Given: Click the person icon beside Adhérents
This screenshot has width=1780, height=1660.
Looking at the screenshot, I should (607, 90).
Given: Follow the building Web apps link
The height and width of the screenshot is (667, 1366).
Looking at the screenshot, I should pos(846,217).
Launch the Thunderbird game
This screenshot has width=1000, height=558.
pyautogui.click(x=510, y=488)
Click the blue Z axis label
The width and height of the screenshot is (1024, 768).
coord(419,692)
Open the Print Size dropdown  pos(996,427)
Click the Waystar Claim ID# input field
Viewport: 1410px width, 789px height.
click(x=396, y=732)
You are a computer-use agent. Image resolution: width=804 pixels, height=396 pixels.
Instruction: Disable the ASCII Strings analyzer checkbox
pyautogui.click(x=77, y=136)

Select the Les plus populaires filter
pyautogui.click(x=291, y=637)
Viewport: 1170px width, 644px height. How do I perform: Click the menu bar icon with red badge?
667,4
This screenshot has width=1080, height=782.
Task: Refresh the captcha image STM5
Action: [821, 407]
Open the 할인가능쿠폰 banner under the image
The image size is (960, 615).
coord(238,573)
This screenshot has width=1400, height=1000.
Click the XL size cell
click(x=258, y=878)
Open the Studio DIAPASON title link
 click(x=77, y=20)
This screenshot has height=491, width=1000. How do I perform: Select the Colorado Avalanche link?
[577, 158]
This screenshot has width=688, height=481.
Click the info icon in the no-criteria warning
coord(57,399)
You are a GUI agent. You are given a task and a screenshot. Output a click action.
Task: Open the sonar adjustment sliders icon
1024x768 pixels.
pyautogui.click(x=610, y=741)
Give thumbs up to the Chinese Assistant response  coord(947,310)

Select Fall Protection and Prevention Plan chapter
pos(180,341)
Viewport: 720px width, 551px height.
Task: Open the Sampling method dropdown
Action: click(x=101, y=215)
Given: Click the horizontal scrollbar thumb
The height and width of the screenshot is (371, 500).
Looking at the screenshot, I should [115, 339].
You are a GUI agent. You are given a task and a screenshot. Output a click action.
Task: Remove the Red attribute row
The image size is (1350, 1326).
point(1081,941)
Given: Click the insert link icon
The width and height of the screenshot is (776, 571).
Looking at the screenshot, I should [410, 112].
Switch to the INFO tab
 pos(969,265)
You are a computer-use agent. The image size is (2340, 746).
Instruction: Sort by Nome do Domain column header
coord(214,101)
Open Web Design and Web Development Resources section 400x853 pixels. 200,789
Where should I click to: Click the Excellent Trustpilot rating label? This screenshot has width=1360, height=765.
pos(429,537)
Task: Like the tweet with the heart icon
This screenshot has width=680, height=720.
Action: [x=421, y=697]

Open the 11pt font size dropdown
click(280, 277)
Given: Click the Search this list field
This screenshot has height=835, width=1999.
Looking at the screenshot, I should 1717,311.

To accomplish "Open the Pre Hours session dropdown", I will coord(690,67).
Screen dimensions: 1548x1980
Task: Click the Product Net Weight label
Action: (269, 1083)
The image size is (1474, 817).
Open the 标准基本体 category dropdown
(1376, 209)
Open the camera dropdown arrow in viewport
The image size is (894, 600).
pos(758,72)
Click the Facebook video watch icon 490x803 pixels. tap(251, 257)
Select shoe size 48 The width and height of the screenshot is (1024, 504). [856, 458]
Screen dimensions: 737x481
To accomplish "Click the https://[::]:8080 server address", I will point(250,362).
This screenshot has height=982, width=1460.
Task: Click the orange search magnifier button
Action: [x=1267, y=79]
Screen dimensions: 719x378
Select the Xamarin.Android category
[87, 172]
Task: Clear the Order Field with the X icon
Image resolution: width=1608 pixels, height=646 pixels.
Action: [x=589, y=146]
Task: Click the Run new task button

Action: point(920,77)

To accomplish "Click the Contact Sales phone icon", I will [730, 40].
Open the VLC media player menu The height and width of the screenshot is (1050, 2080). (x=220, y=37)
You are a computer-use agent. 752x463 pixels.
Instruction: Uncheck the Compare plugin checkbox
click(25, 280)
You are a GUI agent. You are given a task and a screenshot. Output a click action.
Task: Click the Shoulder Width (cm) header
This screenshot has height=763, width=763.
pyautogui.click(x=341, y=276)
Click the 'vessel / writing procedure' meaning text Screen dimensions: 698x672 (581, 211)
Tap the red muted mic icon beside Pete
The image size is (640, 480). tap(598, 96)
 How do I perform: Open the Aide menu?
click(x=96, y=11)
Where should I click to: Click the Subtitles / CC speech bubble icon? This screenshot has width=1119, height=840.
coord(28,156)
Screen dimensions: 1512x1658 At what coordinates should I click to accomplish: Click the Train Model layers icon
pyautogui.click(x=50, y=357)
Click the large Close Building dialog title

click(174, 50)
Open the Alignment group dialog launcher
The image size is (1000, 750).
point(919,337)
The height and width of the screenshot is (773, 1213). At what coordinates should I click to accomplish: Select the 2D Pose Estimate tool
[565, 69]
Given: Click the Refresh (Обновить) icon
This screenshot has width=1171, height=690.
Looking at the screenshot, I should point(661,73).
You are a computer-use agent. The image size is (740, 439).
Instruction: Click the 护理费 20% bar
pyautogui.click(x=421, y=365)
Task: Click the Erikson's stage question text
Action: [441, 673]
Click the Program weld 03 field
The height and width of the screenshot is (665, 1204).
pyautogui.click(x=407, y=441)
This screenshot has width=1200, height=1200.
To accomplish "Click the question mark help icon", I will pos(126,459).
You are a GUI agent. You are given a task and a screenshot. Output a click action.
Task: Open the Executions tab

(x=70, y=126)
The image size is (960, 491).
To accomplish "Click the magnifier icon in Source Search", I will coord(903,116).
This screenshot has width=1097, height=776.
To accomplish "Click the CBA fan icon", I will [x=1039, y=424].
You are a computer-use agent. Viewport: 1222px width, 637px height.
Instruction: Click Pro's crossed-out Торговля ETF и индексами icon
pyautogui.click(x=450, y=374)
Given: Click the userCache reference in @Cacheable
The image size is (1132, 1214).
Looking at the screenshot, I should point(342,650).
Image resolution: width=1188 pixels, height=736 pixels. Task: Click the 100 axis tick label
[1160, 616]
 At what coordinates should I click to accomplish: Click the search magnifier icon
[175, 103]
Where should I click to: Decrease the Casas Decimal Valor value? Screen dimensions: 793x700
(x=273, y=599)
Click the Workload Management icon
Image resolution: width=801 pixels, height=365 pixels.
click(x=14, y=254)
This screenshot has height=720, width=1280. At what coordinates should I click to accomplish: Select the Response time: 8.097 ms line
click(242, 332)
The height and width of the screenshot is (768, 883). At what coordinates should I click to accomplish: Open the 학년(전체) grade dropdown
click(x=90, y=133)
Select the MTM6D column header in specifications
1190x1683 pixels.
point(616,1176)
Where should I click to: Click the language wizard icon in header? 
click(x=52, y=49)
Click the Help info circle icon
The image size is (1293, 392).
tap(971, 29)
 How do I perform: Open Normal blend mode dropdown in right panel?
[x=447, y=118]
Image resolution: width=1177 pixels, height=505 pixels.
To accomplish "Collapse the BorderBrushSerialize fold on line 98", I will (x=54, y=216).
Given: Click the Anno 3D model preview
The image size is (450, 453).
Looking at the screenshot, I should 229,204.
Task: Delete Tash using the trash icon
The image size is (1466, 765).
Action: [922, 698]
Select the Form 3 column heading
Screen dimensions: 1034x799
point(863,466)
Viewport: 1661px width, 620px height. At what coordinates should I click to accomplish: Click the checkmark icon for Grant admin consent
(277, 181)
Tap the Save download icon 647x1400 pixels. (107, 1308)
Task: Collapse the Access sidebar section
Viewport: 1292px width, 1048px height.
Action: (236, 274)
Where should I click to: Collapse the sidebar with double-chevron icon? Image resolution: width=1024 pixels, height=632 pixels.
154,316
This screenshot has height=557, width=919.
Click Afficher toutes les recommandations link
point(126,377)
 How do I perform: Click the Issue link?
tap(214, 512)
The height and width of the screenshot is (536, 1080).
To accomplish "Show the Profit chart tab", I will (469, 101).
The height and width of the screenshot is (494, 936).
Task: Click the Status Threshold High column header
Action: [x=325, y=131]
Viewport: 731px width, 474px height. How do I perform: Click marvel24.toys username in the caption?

Activity ▸
Reproduce exactly, and only, the part of the listing above that begins at the line with "This screenshot has height=491, width=1000." and goes on through the line with "Task: Remove the Red attribute row".

The answer ▸
This screenshot has height=491, width=1000. How do I perform: Select the Colorado Avalanche link?
[577, 158]
This screenshot has width=688, height=481.
Click the info icon in the no-criteria warning
coord(57,399)
You are a GUI agent. You are given a task and a screenshot. Output a click action.
Task: Open the sonar adjustment sliders icon
1024x768 pixels.
pyautogui.click(x=610, y=741)
Give thumbs up to the Chinese Assistant response  coord(947,310)

Select Fall Protection and Prevention Plan chapter
pos(180,341)
Viewport: 720px width, 551px height.
Task: Open the Sampling method dropdown
Action: click(x=101, y=215)
Given: Click the horizontal scrollbar thumb
The height and width of the screenshot is (371, 500).
Looking at the screenshot, I should [115, 339].
You are a GUI agent. You are given a task and a screenshot. Output a click action.
Task: Remove the Red attribute row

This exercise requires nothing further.